> _Tasks_:
• 1. In the story about the Sualkuchi silk weaver, how many looms does Gajendra Kalita have?
• 2. Write a continuation of the story about the Sualkuchi silk weaver, starting after its last sentence.

> _Extracted text_:
The Weaver's Dream | Milaap

The Weaver's Dream

Sualkuchi is a small town on the north bank of the Brahmaputra. The oldest mention of this village is supposedly in Kautilya's Arthashastra (dated 400 BCE), as Swarnakudya in the Kamroopa area, which spun the best mulberry silk, spanning its fame thousands of years back in time. In medieval India, the weavers enjoyed the patronage of the Pala and the Ahom dynasties, making the silk produced here a luxury for royalty. These weavers have weaved for thousands of years, sometimes even giving up their caste professions to weave silk.

I started from Guwahati on a crisp, blue morning and reached the village after travelling for more than two hours on the bike. The way was sunlight-dappled, green, and peaceful. We stopped at Gajendra Kalita's house first. As I picked my path over the potholes, I saw him sitting on the veranda and leisurely fanning himself with a bisoni, the local hand-held fan. When he saw me, he bolted inside. Bewildered I stopped at the door and hesitated. However, he soon made an appearance, buttoning a respectable shirt, greeting me warmly. “Namaskar, Baido,” he said. Hello, sister. I was comfortably seated in the veranda and given sweet coconut water. 

This man, Gajendra Kalita, is a master silk weaver. He is 45 and the sole wage earner of the family. He makes mekhlas and sarees with 'muga' silk. Muga silk is made from silkworms found only in Assam. The silk is known for its glossy fine texture, becoming more beautiful after each wash, often outliving its owner. It is only one of the silks that are a specialty of Sualkuchi, the others being the luxurious 'Pat' silk, and the non-violent 'Eri' silk. 

Ganjendra lost his father, also a weaver, long back. His mother Rama worked day and night to feed and educate her children. She also taught them their family trade – weaving. Gajendra started helping his mother very early. He began weaving mekhlas and mekhla chadors for his mother to sell. He couldn't finish his education but made sure his younger brother finished studying. “Amma faced a knee injury. There was nobody to take care of the household. My responsibility was to earn money to bear the expenses, and take care of my brother,” he explained. Gajendra and his wife work hard to make a living. His brother is in his second year of BA Hons in Guwahati. Rama now spends most of her time playing with her 6-year-old granddaughter.

Gajendra showed me his looms and he has four of them. “The machines are quite old, baido. I don’t have enough money to buy a new one,” he explained. Gajendra gets on by the good profits he makes during Bihu, the most important festival of Assam. The three primary Rongali, Kongali, and Bhogali Bihus bring in good money. So, his best sales happen in April, November, and January. Durga Puja in the month of October and marriages also bring in quite a few orders, but there are times when he earns nothing for months.

> _Data provided_:
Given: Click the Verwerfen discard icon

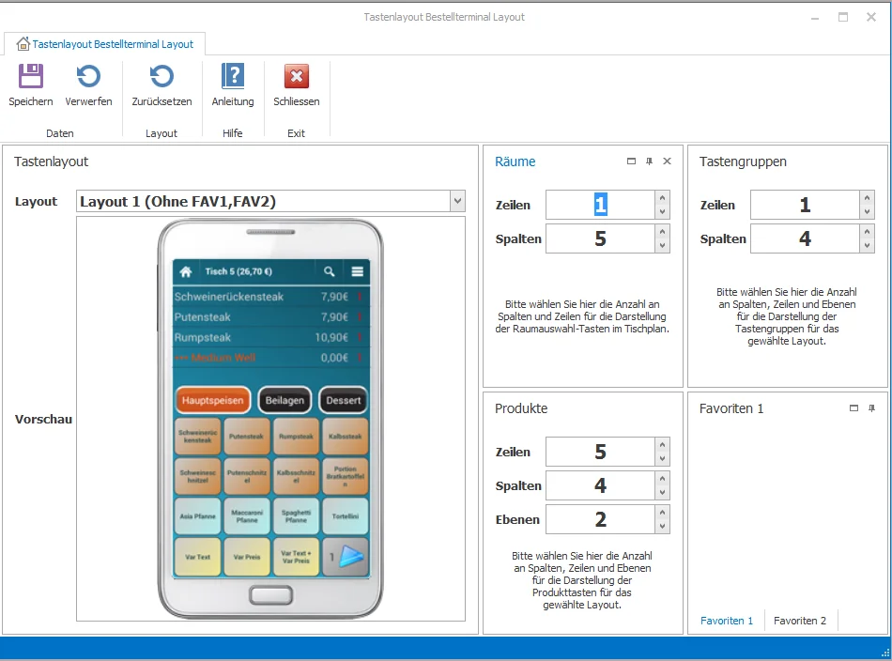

> _Answers to the problems_:
• 1. Four.

• 2.
What would really help Gajendra increase his production would be a helper to assist him in operating the machine and weaving! But, he can find no one in the village since the young men move to the cities for better opportunities. “It is natural for people to pick big cities in search of better opportunities and lifestyle. Even my brother wants to move out of Sualkuchi,” Gajendra shared. A fact that weighs heavily on Gajendra. To him, weaving is in their genes. “My parents were weavers, my grandfather was a weaver and his parents before him. Despite her difficulties, my mother taught it to us. Now it is our responsibility to give it to our children,” he explains. But for his brother maintaining family tradition was not more important than living comfortably and making money. “I am proud of what our family does. But, bhai feels it is the reason we don't have money, which makes us inferior in the society. He doesn't want to do it,” he rues. 

I took a pause and asked, “So if you could live in a city, get better machines, and make money from weaving, would he want to do it then?” The thought had simply not occurred to Gajendra who conceded that he might. Gajendra is hard-working while his brother is ambitious. They might have different priorities but they are both bound by wanting good things for their family. They both want a comfortable life without economic constraints.

Gajendra wants to stay in Sualkuchi, the home of his ancestors and the place where his craft flourished for thousands of years. I wished for there to be a way the brothers could come together without sacrificing their family trade. The afternoon was passing on. I had to return. I thanked my hosts and took pictures with them and left. But on the way back, I was thinking about Gajendra and what he had inherited. How did he keep his hopes alive when he didn't know how he would pay for his daughter's education? How did he have so much faith in Sualkuchi, the place that determined the trajectory of his life? I left the magical, colorful Sualkuchi with many unanswered questions.